In the new study, 6.5% of 432 genotyped volunteers carried an LOF mutation and were invited to participate in the dermal exposure experiment, along with age-matched controls. The researchers collected preexposure blood and urine samples from 54 individuals (23 FLG mutation carriers, 31 “typical” wild-type carriers). Next, they applied solutions of three chemicals of interest to different areas of the volunteers’ arms. These chemicals were pyrene (a PAH formed by the combustion of organic material8,9), pyrimethanil (a fungicide commonly used in fruit farming10), and oxybenzone (an ultraviolet light absorber found in many sunscreen products11,12). After 4 hours of exposure, the participants again provided blood samples and were asked to collect all urine excreted for 48 hours.

Wild-type carriers were distinguished by whether they had low or high CNVs. Urinary biomarkers of the three chemicals were analyzed by liquid chromatography–mass spectrometry. The three genotype groups differed widely in the lag time between absorption of each chemical via the skin and excretion in urine. In both mutation and wild-type/low CNV carriers, the lag time was shorter than in wild-type/high CNV carriers.

“Our results show that FLG genotypes influence the levels of chemicals that [enter] our body,” says Broberg. “This example of gene–environment interaction requires validation in independent studies but suggests that low CNV carriers may be as susceptible as mutation carriers to a higher uptake.”

With up to 10% of European individuals carrying an FLG LOF mutation13 and 30% having low CNVs,3 this is a surprisingly powerful result, says Sara Brown, a professor of dermatology at the University of Edinburgh, United Kingdom, who was not involved in the study.

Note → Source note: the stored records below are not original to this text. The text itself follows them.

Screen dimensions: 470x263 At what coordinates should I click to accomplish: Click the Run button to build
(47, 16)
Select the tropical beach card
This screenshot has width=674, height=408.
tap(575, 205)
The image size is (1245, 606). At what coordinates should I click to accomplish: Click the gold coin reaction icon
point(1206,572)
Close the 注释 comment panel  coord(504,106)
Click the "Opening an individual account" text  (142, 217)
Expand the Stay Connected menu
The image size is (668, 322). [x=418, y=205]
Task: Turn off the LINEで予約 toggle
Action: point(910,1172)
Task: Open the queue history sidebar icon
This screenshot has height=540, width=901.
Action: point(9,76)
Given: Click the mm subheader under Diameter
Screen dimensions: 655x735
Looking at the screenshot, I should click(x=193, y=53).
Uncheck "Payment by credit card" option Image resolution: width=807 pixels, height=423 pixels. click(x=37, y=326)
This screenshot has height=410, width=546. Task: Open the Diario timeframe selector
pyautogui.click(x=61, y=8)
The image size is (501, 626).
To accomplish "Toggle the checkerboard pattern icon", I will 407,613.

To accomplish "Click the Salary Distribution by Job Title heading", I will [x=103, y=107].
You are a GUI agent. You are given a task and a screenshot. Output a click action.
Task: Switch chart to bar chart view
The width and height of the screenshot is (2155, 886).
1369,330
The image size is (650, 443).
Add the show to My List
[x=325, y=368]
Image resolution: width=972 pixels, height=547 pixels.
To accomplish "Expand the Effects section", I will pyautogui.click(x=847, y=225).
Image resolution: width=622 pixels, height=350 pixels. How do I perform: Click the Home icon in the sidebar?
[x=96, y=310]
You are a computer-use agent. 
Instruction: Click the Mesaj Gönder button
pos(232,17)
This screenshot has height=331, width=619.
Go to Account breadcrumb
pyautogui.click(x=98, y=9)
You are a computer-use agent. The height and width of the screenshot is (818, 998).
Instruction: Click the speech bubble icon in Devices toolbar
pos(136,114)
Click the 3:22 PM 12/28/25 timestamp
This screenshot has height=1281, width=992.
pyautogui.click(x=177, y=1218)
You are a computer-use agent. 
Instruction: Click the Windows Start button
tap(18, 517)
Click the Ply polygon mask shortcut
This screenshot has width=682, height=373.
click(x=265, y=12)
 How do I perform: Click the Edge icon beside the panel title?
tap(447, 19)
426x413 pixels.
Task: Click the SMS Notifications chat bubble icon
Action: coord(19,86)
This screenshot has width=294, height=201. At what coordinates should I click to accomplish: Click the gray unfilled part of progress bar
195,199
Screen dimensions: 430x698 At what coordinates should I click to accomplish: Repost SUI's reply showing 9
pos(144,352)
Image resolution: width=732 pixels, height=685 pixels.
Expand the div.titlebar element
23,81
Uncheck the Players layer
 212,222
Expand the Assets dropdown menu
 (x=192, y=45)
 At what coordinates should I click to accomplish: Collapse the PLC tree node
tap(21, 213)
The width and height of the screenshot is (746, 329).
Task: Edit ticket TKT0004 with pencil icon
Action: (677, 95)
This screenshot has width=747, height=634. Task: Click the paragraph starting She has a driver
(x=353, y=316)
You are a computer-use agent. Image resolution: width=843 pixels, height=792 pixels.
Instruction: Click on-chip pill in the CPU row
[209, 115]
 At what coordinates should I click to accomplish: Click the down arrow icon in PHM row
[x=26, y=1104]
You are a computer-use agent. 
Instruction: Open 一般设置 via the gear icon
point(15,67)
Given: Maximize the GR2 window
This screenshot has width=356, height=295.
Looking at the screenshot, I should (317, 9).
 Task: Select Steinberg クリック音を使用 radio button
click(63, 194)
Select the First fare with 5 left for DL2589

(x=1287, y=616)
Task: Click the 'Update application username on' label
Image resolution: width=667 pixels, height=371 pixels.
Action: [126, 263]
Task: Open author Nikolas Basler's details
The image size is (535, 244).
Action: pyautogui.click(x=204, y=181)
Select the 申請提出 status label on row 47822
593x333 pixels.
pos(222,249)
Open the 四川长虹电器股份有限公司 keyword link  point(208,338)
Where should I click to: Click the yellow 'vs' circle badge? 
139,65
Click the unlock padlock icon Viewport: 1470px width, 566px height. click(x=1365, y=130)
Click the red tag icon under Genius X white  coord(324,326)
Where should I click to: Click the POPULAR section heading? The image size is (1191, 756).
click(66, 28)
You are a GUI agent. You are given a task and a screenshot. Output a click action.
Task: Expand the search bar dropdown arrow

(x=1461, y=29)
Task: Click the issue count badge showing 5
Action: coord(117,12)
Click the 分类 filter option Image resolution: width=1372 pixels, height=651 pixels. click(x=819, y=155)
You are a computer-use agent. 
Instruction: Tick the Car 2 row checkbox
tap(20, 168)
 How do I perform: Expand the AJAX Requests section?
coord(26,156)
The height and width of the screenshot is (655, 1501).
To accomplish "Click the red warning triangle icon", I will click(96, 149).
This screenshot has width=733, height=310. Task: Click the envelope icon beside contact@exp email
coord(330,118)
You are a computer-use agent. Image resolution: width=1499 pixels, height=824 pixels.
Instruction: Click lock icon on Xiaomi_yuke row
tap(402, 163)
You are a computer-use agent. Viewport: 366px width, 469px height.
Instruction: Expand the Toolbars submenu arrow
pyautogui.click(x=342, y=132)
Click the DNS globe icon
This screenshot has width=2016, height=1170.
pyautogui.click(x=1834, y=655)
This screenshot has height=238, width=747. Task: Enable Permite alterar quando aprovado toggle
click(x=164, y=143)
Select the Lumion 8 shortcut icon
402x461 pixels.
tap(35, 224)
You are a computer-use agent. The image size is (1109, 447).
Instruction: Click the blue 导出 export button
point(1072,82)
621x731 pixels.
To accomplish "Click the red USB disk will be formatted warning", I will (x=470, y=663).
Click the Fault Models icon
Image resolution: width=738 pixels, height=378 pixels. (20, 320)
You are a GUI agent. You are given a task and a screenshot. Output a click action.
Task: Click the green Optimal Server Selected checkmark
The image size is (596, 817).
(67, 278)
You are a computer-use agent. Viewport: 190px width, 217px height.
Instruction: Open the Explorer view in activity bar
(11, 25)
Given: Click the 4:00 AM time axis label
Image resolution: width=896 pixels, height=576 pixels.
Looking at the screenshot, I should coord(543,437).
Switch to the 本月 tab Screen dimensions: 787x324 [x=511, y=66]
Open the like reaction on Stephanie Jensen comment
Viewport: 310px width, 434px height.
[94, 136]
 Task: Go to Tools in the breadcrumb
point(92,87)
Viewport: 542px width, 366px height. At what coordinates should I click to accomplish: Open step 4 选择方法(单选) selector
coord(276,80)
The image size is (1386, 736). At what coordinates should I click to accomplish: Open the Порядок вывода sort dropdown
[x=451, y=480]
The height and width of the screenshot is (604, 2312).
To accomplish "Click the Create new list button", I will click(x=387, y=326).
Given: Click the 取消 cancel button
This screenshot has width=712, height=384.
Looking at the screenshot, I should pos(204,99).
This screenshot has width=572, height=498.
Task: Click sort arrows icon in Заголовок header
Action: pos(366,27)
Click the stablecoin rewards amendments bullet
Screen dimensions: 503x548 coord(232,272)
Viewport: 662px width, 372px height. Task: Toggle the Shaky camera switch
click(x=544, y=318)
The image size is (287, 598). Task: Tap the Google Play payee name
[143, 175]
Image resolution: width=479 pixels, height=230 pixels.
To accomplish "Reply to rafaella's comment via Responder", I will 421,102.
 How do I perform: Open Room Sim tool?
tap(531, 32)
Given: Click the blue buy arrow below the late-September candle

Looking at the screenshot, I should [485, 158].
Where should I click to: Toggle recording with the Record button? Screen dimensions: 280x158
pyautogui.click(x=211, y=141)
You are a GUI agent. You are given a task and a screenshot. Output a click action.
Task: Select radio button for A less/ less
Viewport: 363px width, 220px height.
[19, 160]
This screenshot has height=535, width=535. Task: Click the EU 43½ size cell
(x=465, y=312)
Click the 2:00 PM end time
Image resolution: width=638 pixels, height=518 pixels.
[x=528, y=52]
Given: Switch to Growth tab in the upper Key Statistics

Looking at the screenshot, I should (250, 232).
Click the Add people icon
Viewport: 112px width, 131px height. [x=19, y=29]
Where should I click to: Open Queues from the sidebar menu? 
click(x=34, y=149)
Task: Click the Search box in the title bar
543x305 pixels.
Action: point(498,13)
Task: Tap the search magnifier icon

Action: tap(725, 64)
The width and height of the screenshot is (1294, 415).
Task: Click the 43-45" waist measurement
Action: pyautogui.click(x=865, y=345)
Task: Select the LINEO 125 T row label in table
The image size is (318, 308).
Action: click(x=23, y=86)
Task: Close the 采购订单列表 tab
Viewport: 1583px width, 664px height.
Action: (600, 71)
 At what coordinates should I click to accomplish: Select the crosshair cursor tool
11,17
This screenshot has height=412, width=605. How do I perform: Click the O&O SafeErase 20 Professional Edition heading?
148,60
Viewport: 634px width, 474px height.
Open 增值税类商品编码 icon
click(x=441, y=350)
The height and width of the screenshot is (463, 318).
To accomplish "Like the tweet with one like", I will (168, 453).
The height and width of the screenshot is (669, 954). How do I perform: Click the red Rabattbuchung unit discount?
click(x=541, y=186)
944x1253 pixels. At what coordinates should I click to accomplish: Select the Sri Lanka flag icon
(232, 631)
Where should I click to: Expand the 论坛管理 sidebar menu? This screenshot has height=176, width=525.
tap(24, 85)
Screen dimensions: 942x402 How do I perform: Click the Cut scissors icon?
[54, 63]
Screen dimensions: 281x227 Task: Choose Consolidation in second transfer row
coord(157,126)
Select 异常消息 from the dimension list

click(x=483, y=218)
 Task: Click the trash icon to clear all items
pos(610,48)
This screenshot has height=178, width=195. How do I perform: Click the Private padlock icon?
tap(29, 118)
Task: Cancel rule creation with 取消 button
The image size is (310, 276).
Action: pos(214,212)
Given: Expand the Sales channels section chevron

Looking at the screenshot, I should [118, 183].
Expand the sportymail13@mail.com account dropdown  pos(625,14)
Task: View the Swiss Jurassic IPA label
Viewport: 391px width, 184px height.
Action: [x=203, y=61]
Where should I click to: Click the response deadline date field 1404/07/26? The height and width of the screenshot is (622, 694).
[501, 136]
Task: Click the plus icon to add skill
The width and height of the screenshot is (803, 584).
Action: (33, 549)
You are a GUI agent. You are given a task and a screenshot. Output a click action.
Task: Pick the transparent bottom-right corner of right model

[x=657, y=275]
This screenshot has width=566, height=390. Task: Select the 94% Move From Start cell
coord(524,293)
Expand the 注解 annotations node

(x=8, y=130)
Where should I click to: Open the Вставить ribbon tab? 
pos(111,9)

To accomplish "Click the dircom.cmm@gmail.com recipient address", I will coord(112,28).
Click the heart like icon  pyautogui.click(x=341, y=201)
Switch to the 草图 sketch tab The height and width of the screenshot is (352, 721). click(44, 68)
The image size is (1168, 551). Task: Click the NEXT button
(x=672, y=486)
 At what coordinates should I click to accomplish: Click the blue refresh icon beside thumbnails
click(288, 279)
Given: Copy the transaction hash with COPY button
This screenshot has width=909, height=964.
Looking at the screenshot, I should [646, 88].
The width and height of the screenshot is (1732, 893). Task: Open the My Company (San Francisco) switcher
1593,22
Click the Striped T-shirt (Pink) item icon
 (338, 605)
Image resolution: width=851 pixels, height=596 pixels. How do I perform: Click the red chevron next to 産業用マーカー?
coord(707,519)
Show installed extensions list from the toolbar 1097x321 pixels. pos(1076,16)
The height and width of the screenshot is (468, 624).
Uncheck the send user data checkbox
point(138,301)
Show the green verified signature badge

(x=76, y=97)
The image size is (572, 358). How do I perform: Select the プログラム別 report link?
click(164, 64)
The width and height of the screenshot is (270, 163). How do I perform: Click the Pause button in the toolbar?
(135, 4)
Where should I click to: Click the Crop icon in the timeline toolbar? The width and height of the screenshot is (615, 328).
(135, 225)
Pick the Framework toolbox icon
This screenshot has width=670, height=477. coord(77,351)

“This is a high-quality, carefully conducted study,” says Brown. The finding is especially compelling, she says, because not only LOF mutations but also the CNV appears to affect uptake of chemicals through the skin. She adds that important next steps include studying non-White ethnicities and testing whether other genes that control the skin’s also affect the penetration of chemicals.

Jacob Pontoppidan Thyssen, a professor of dermatology at the University of Copenhagen, Denmark, agrees with Brown on the high quality of the work, although he notes the lack of measured filaggrin levels in the skin. “Future risk assessment should take into account that individuals with genetically impaired skin barriers are more susceptible to the effects of environmental chemicals,” says Thyssen, who also was not involved in the research. “We should also study if and how FLG mutations affect the penetration of topical drugs.”

FLG mutations are powerful risk factors for atopic dermatitis3,14 and related systemic atopic diseases, such as asthma,15 hay fever,16 and food allergies.17 If this gene also modulates the uptake of environmental chemicals during years of exposure, its potentially even broader systemic effects deserve further study, says Brown. She concludes, “This new research provides convincing evidence that common differences in [skin barrier function] affect the absorption of chemicals that are all around us.”